Task instructions:
Lift out, unaltered, the lines of the material below between the line holding "The width and" and the line holding "Select the 利用可能", counting both.

------------------------------------------------

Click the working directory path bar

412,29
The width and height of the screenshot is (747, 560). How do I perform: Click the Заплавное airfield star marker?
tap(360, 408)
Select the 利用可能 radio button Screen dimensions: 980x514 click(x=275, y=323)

------------------------------------------------

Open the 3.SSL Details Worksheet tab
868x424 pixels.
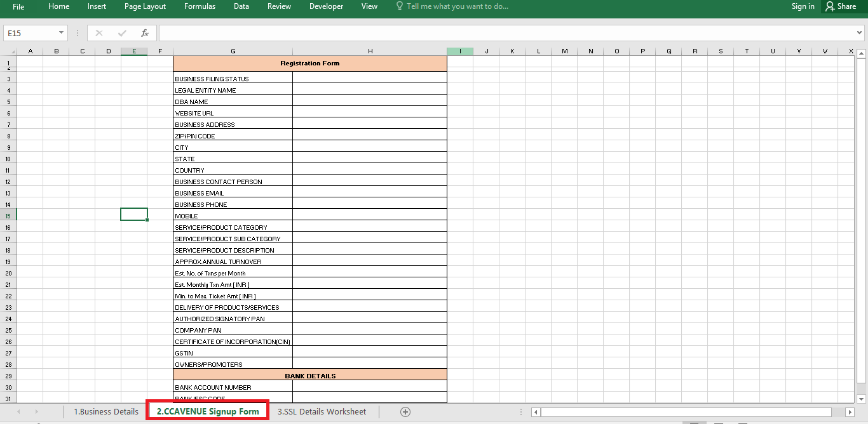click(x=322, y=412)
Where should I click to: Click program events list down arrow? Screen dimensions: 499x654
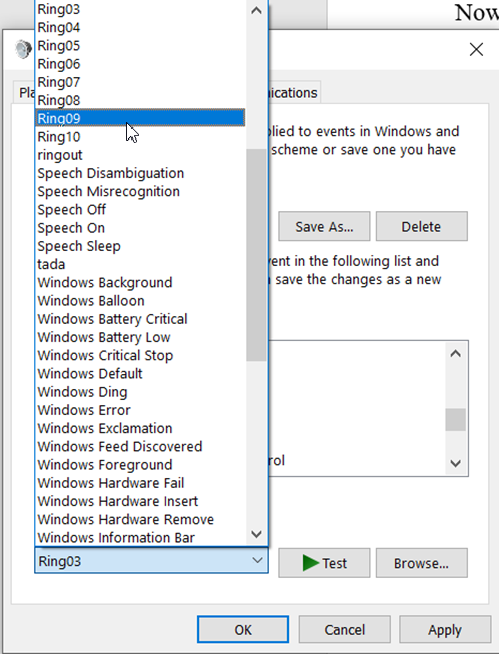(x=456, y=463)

------------------------------------------------

Answer:
The width and height of the screenshot is (747, 560). How do I perform: Click the Заплавное airfield star marker?
tap(360, 408)
Select the 利用可能 radio button Screen dimensions: 980x514 click(x=275, y=323)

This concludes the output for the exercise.